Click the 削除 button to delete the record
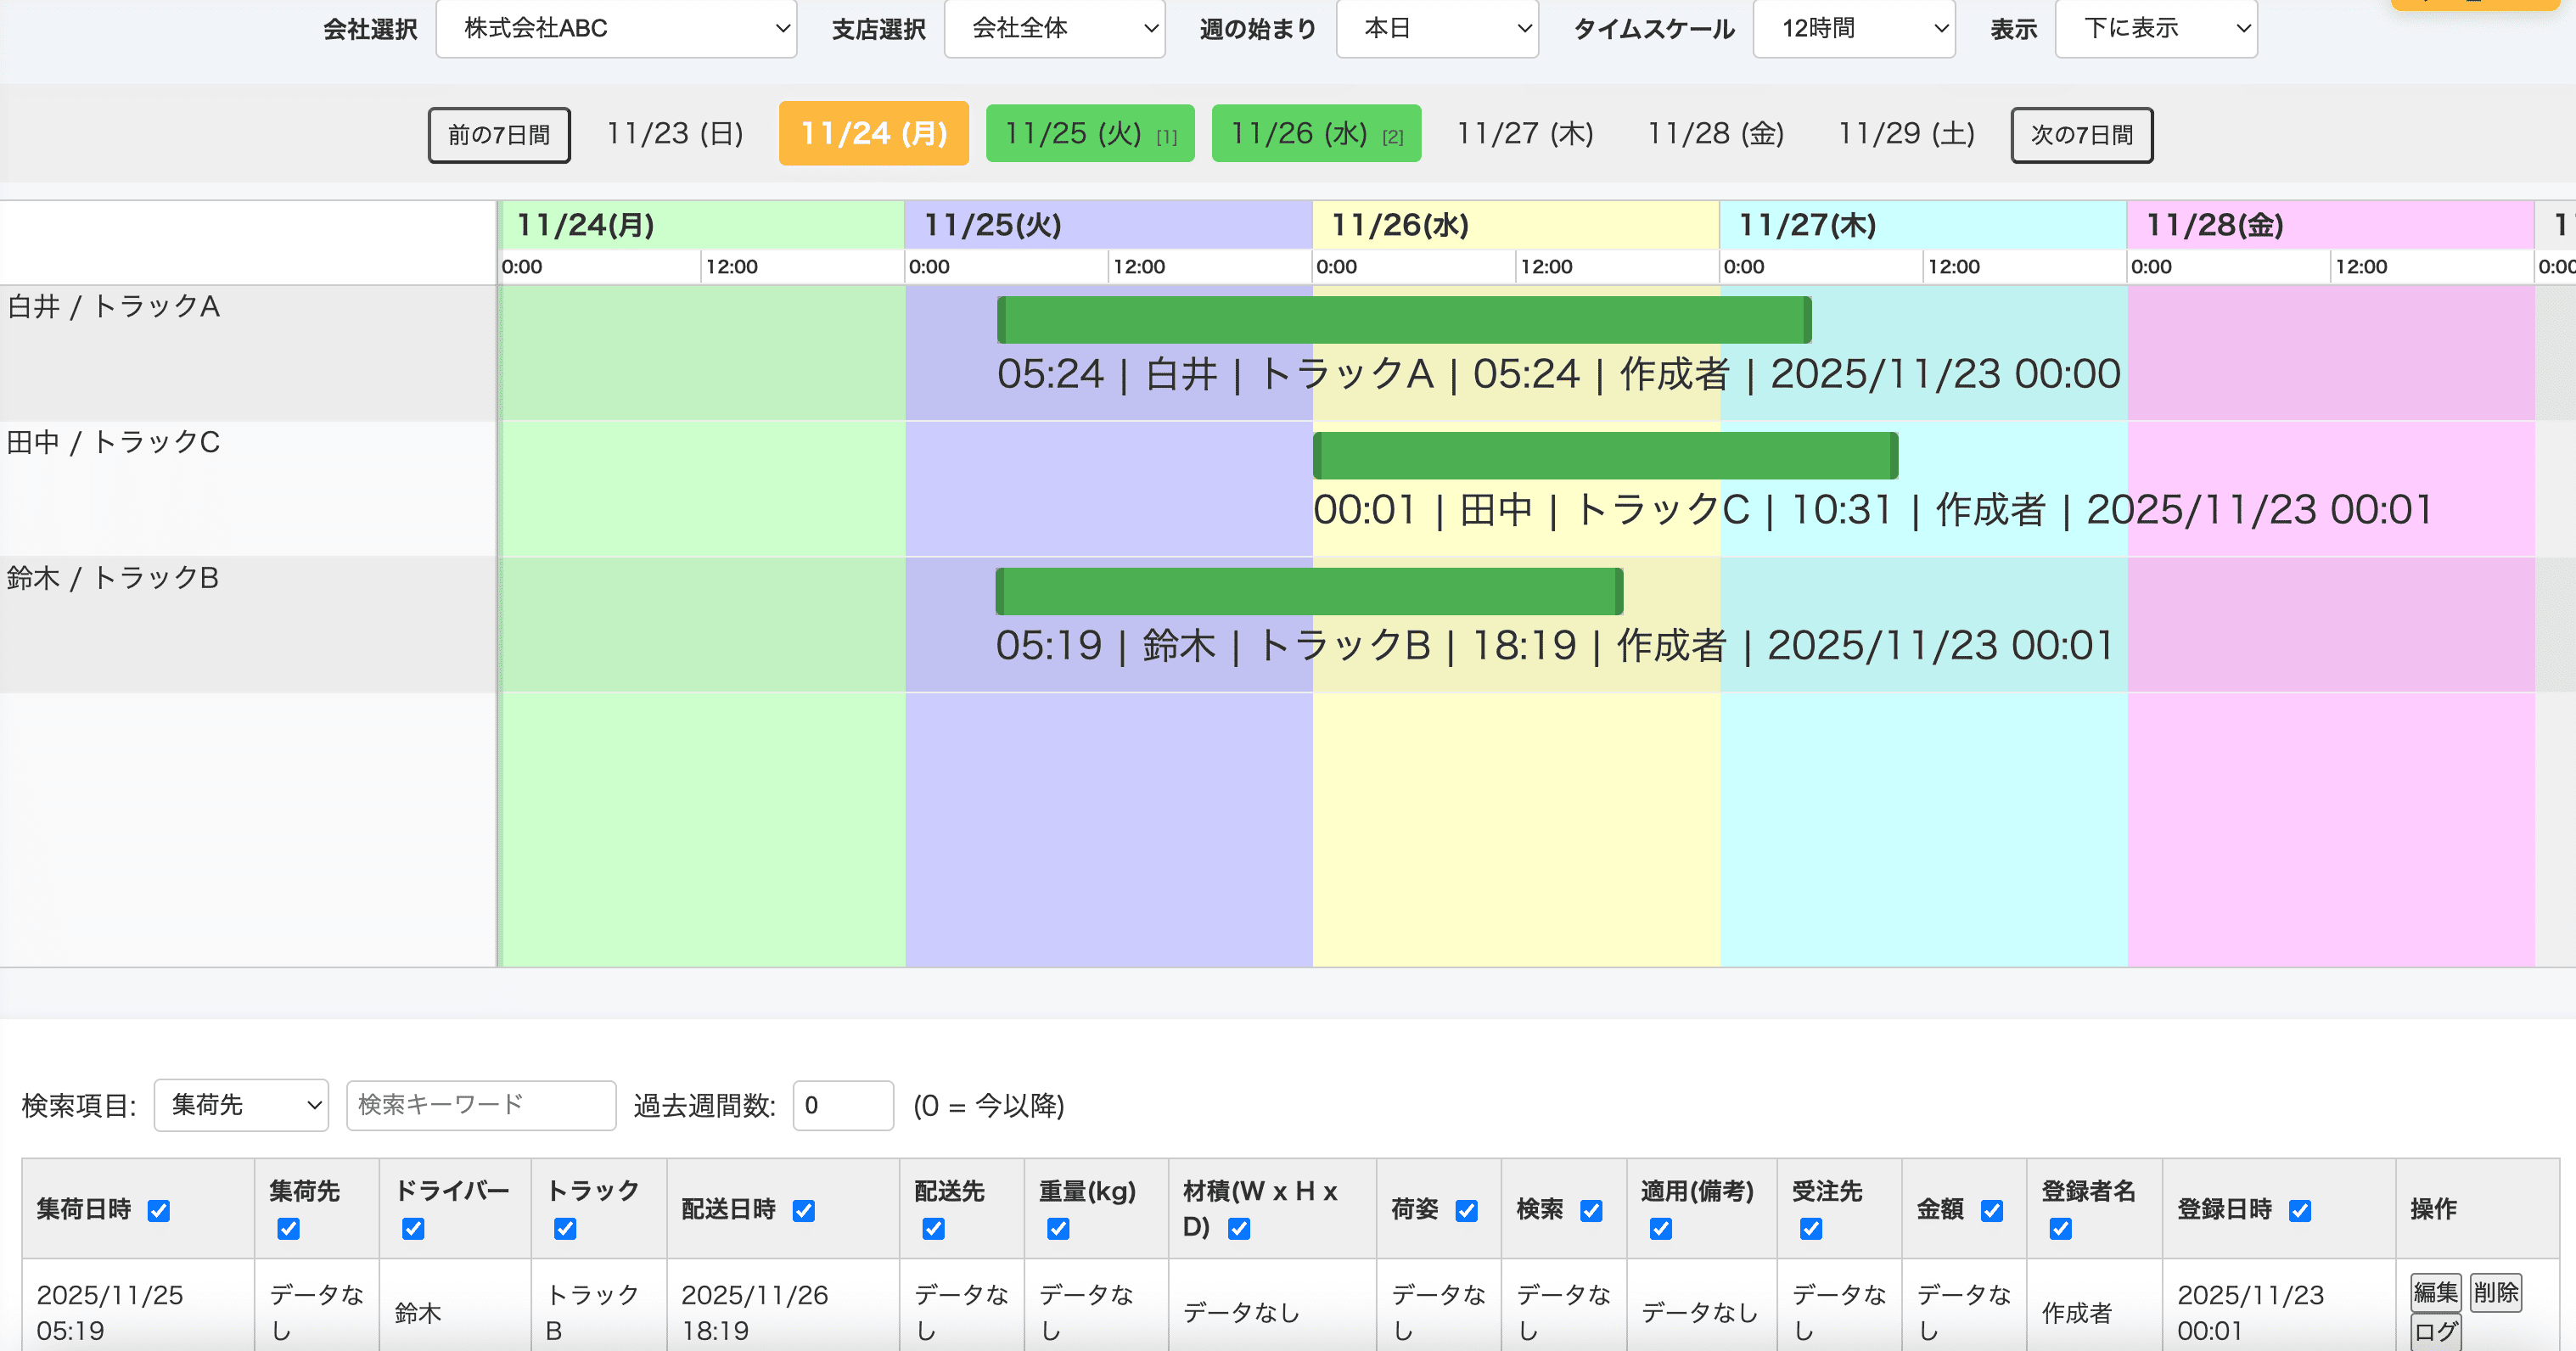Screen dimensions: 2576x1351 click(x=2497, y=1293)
==
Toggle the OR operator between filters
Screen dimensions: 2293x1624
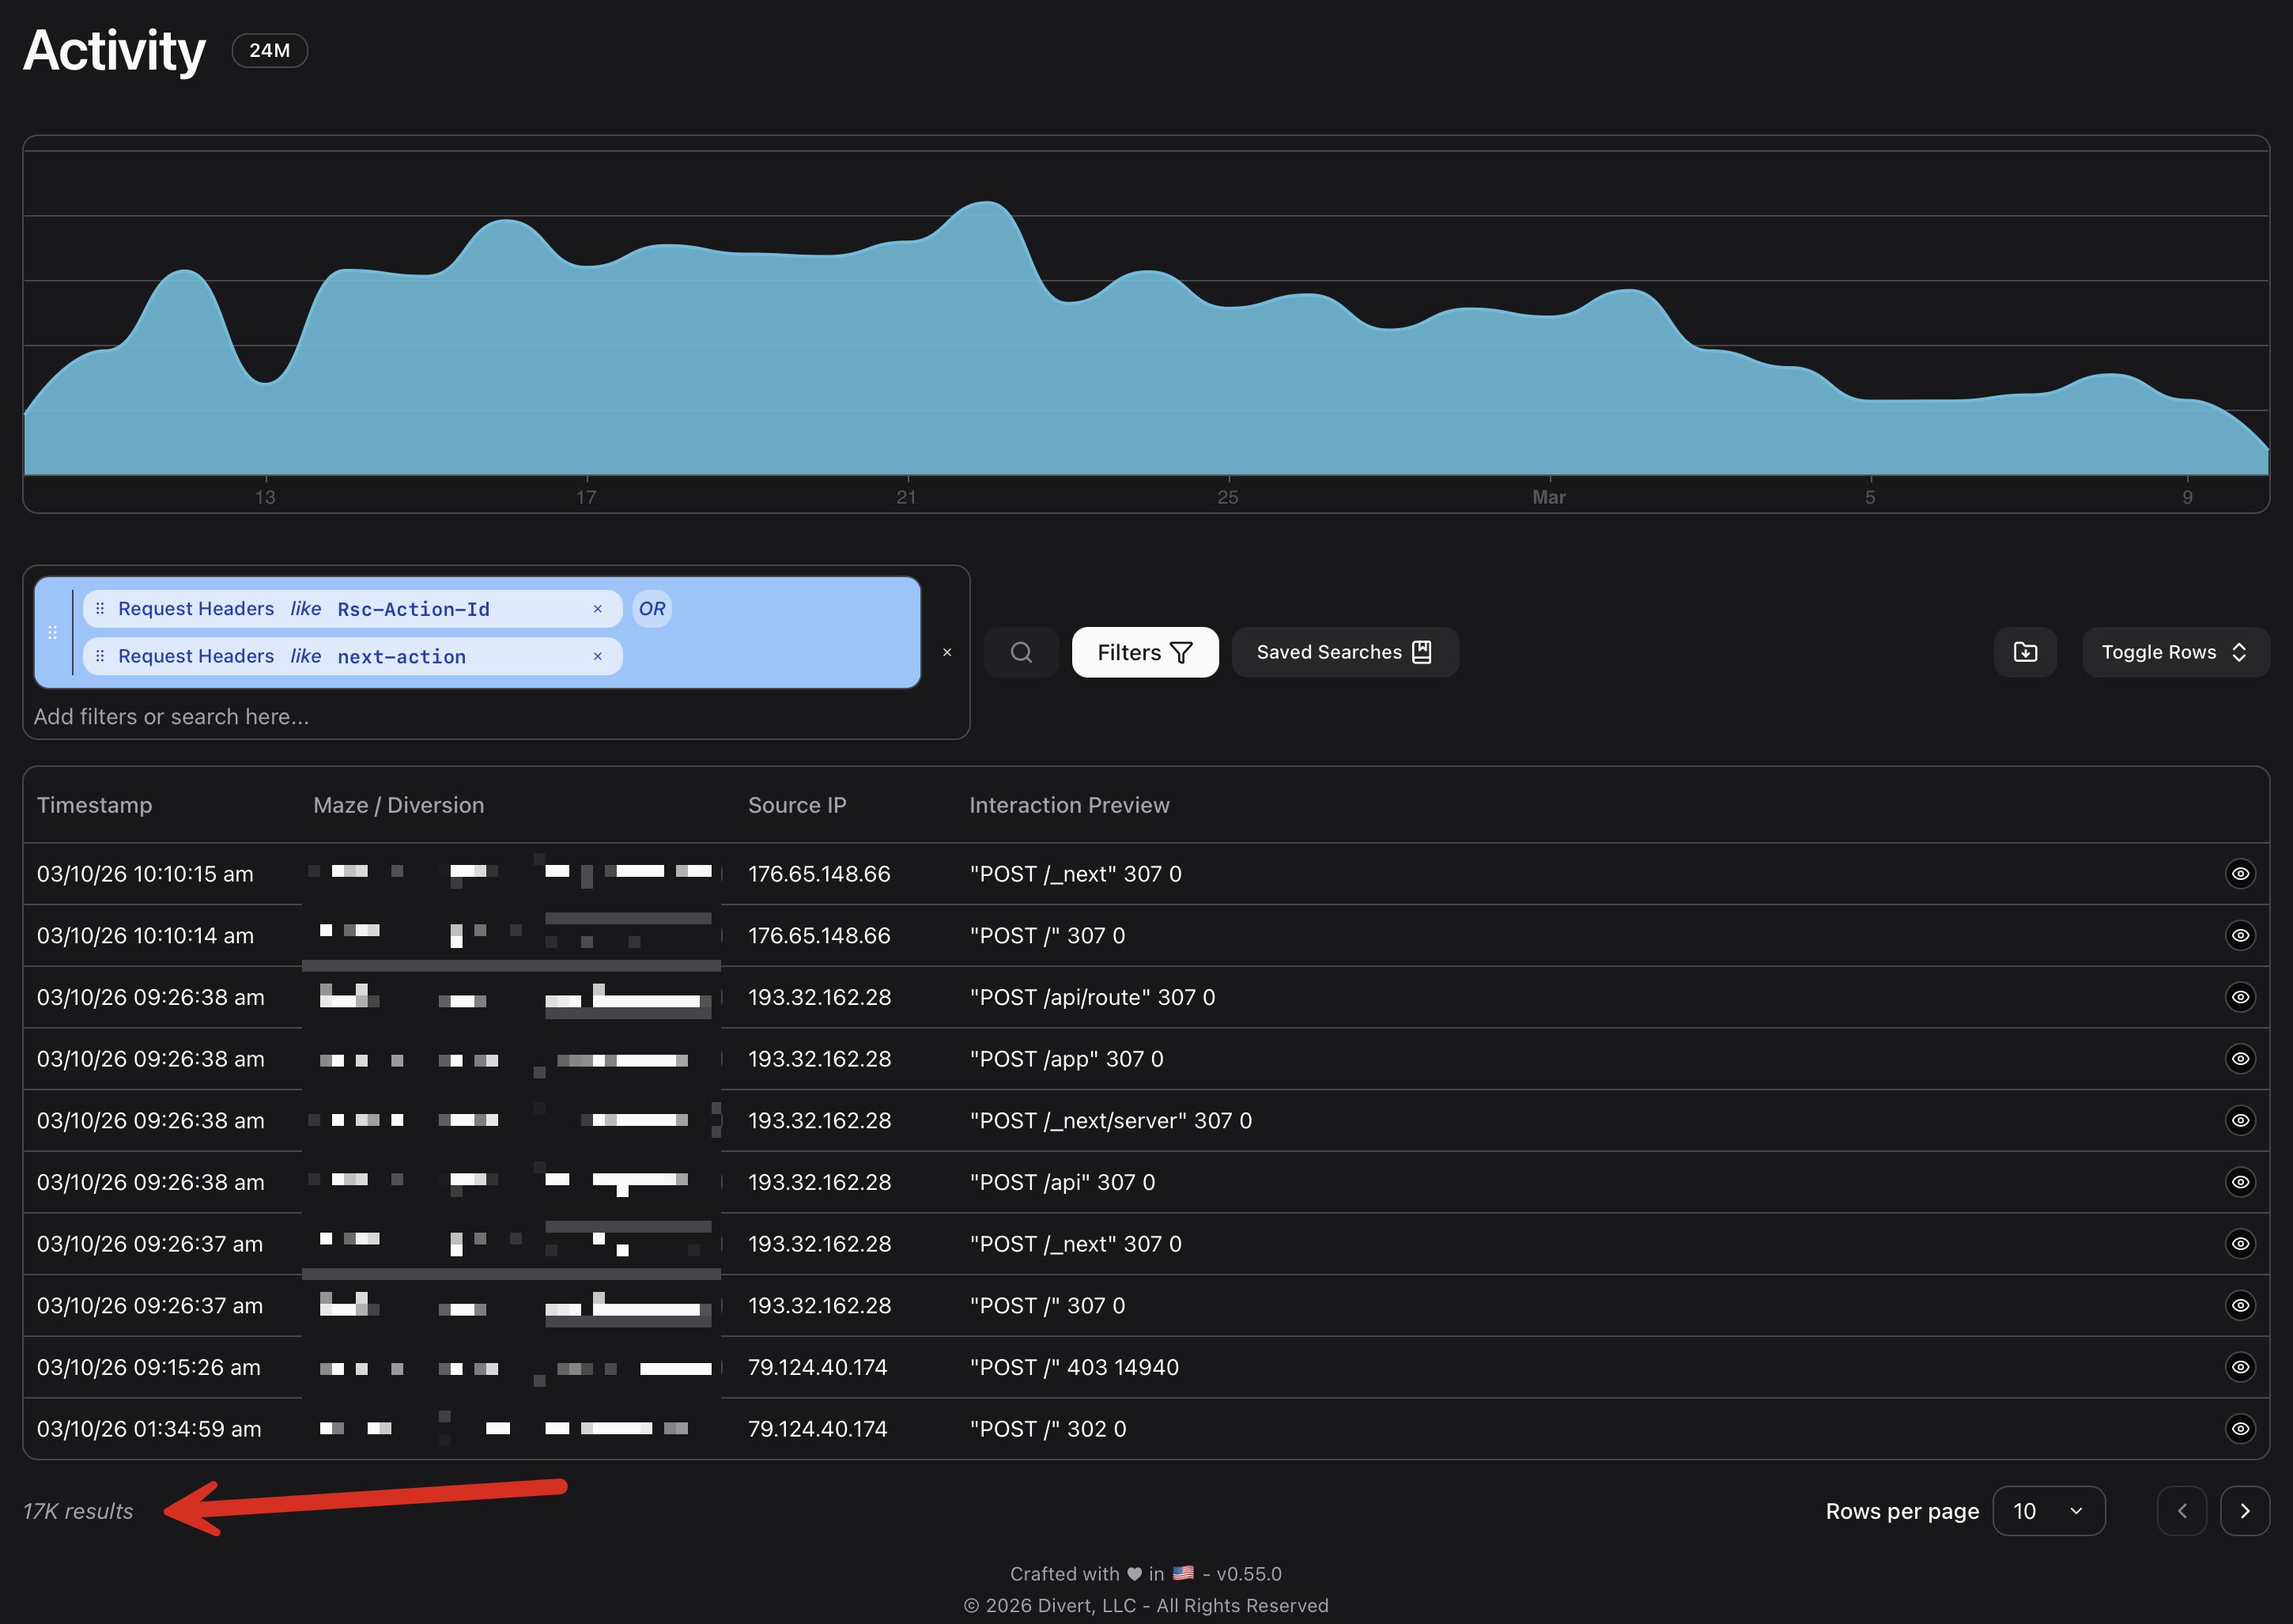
...
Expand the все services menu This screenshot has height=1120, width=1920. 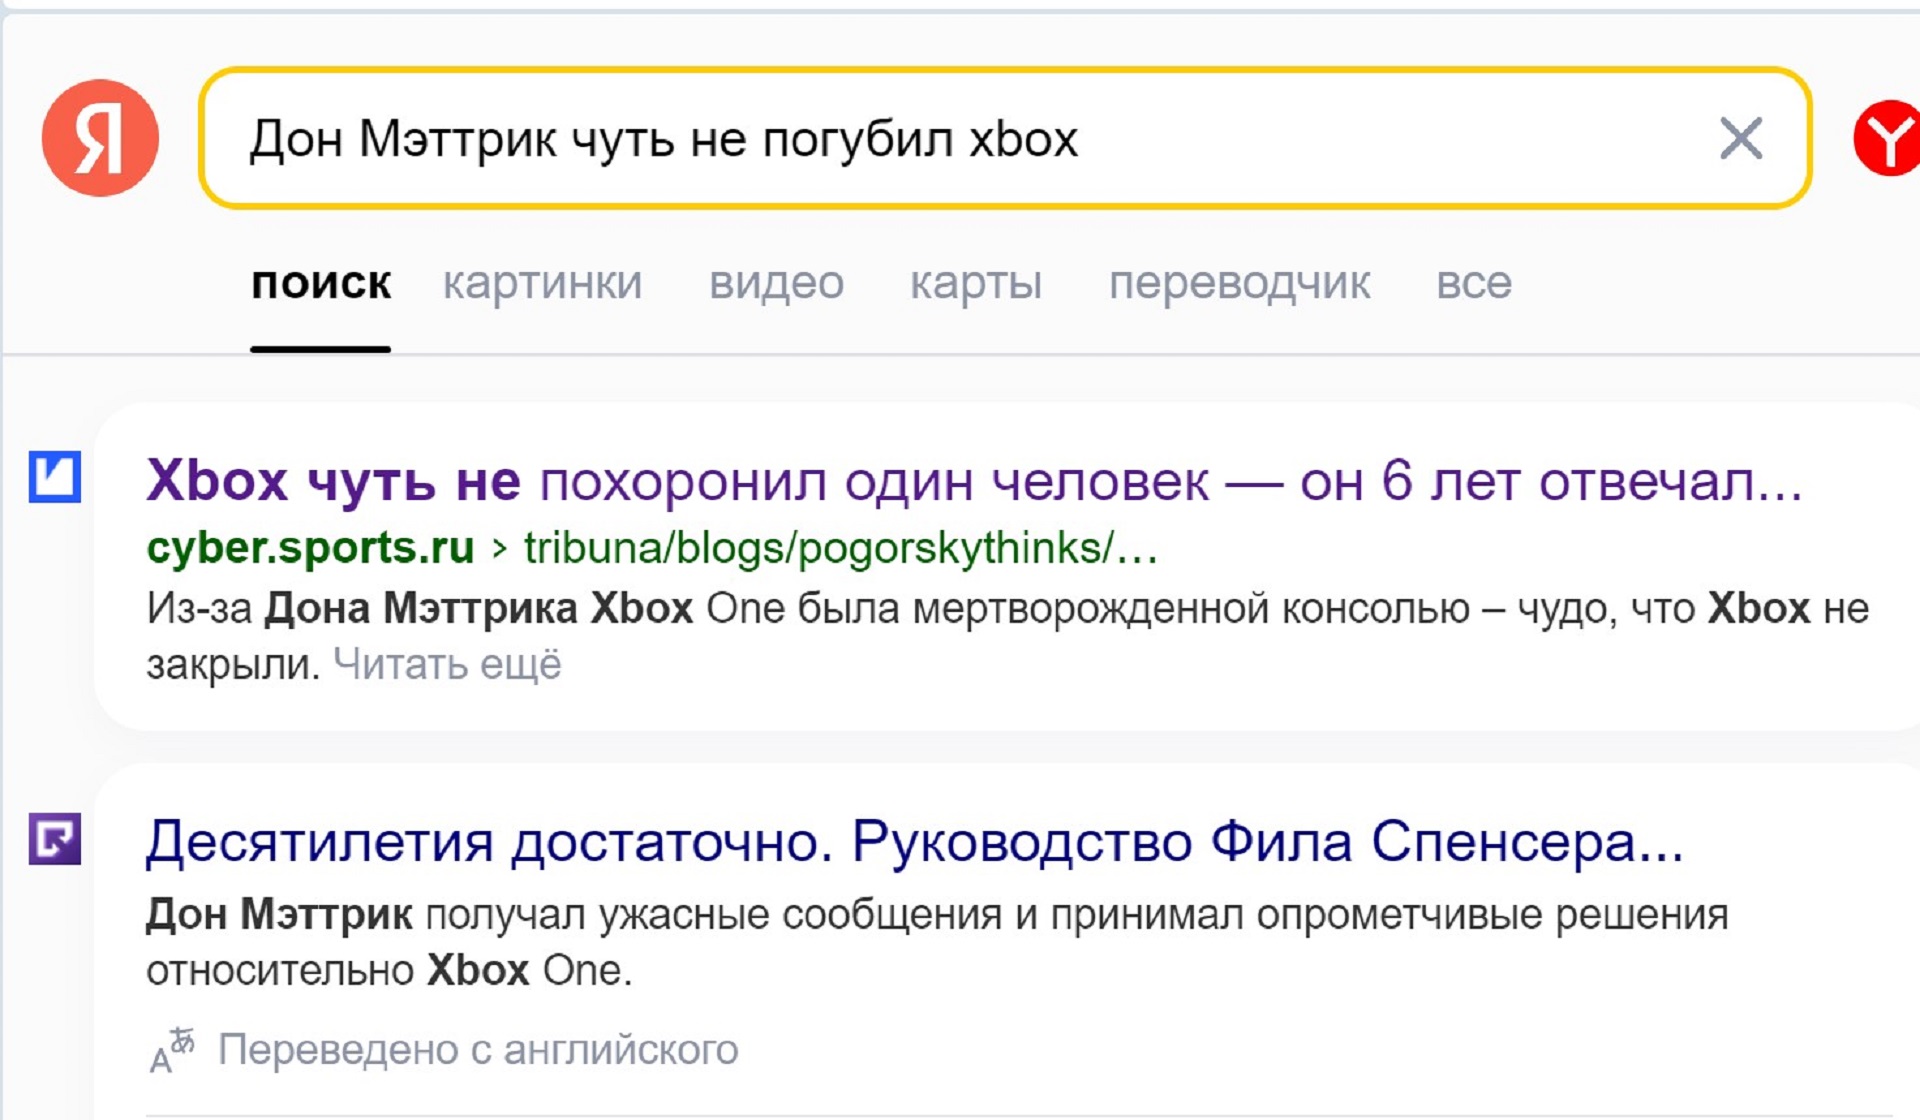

• Activity: In the listing above, find the line with "Toggle the OR operator between filters" and the line with "Screen dimensions: 2293x1624", then reproduce both and every line between them exactly.

• Answer to this problem:
Toggle the OR operator between filters
Screen dimensions: 2293x1624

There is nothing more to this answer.